The unusual combination of moderately moist sandy loam soil, high relative humidity, and moderately low but dependable rainfall during the growing season, together with warm (but not excessively hot) temperatures and little wind, is what makes Vuelta Abajo special. Some experts believe the mineral content of the soil is also important. Connecticut Shade is also grown in sandy loam soil, but in the summer when temperatures are only slightly cooler than in Cuba's dry season. 

As mentioned above, the tents act to keep humidity high, and also prevent blemishes. Rainfall during the growing season is higher than in Vuelta Abajo, but quality wrapper tobacco requires more rain than quality filler tobacco. 

The very high price of wrapper leaf makes it economical to produce under artificial conditions in the Connecticut valley. But growing premium filler and binder cigar tobacco in the U.S. just isn't worth it since conditions are not optimal and prices are lower. Besides the Connecticut Shade wrapper, New England also produces Broadleaf binder, grown in the same areas but from different seed and in direct sun. Binder leaf is also grown in Wisconsin and several other states. Filler leaf is grown in Pennsylvania, Ohio and other states.
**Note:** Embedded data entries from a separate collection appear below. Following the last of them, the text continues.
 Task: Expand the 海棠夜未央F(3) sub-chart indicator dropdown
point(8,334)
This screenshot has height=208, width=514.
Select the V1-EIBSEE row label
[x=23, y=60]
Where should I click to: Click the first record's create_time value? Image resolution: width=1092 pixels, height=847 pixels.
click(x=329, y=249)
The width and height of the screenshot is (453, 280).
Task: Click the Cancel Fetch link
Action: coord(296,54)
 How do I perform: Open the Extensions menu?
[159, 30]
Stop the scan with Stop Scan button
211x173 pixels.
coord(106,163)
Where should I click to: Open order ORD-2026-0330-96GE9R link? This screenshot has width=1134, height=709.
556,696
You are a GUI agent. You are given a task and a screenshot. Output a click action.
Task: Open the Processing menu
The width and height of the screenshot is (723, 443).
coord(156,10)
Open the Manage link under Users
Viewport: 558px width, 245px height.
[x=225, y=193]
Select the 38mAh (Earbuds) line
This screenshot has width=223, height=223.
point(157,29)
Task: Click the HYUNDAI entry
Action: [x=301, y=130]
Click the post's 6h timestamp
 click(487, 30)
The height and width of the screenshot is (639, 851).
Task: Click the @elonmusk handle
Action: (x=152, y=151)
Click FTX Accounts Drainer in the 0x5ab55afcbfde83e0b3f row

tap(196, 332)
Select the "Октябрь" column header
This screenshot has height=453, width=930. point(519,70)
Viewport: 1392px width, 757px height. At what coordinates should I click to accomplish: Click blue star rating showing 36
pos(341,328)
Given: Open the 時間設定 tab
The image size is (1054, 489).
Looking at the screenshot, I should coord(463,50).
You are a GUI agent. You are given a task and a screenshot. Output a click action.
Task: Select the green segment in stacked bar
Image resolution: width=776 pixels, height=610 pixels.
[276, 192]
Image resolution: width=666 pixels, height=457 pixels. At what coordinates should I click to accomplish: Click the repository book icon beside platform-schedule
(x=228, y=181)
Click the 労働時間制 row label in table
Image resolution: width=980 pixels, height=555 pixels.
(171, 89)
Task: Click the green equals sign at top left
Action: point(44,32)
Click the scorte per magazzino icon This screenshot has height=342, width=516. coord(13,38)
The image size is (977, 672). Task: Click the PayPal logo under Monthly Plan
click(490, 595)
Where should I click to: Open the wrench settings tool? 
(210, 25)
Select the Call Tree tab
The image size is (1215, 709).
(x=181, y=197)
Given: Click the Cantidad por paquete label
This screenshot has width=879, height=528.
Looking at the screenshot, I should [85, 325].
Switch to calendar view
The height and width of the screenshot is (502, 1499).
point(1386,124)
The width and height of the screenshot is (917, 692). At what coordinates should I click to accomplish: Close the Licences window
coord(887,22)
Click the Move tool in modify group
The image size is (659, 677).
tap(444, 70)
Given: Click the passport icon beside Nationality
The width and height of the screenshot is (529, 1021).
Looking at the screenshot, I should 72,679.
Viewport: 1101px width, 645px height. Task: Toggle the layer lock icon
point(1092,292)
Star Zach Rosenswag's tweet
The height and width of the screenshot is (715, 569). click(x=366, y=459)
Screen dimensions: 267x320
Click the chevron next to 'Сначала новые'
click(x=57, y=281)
Large quantities are grown, but quality is not very high and they fetch only one to three dollars per pound. They go into cheap domestic cigars. 

Growing quality cigarette tobacco requires different soil and weather conditions. The best quality cigarette tobacco is a small-leaved type grown in small regions of Turkey and Greece that have very dry ripening seasons. Yields from these regions are much lower than for premium cigar tobacco. These quality Turkish and Greek tobaccos are frequently blended in small amounts with more moderate-quality American tobacco.


----------



## Mountain Lion (Sep 24, 2010)

Nice read, thanks! :thumb:


----------



## loki993 (Sep 25, 2010)

Thanks, was a good read and exactly why I figured we havent had any premium Americans. 

However I have heard good things about the cigars being rolled in miami and will try those.


----------



## Bunker (Jul 20, 2010)

What the US doesn't make in quality cigars, they make up for tobacco that the rest of the world turns into quality pipe tobacco.


----------



## gibson_es (Jan 23, 2010)

yep, america seems to do a fine job in the pipes department, 

what about pride cigars? anyone know where there baccy comes from?


----------



## cigarstogies (Nov 8, 2010)

interesting question...I did a search at the Famous site and found these cigars that are made from all Kentucky tobacco...

puff won't let me post a link to the page yet cuz I'm a newbie, but just go to the Famous Smoke Shop site's cigar search page and click on Kentucky under the Wrapper Origin section on the left menu.


----------



## Stubby (Dec 6, 2010)

loki993 said:


> See things like this.
> 
> It doesn't seem like anyone's ever really made an effort the make a premium American grown and made cigar. If I really think about it in sheer economics it may not be possible to make one here and remain competitively priced.


Cigar rollers union + benifits = $75 per stick. Don't buy one rolled on a Monday.


----------



## veteranvmb (Aug 6, 2009)

During the development of this country, the Spanish had contact with the southern north american native population, and accepted their smoking of tobacco rolled into cylindrical forms. They transplanted the tobacco and refined the process. 
The rest of the county, which was basically english settlements, were pipe smokers, and cultivated tobacco in the south mainly for pipes for . Pipe tobacco is not very conducive for cigars and vice versa. 
Much regards Jerry


----------



## BKDW (Nov 7, 2009)

I am waiting for someone (besides Luis Sanchez) to do justice to the Pennsylvania Broadleaf.... I tasted what that leaf is capable of doing when in the right hands, and no, I am sorry, but AAA, Diesel, and La Herencia are good attempts, but smoke a 1902, and you'll see exactly what I am talking about. 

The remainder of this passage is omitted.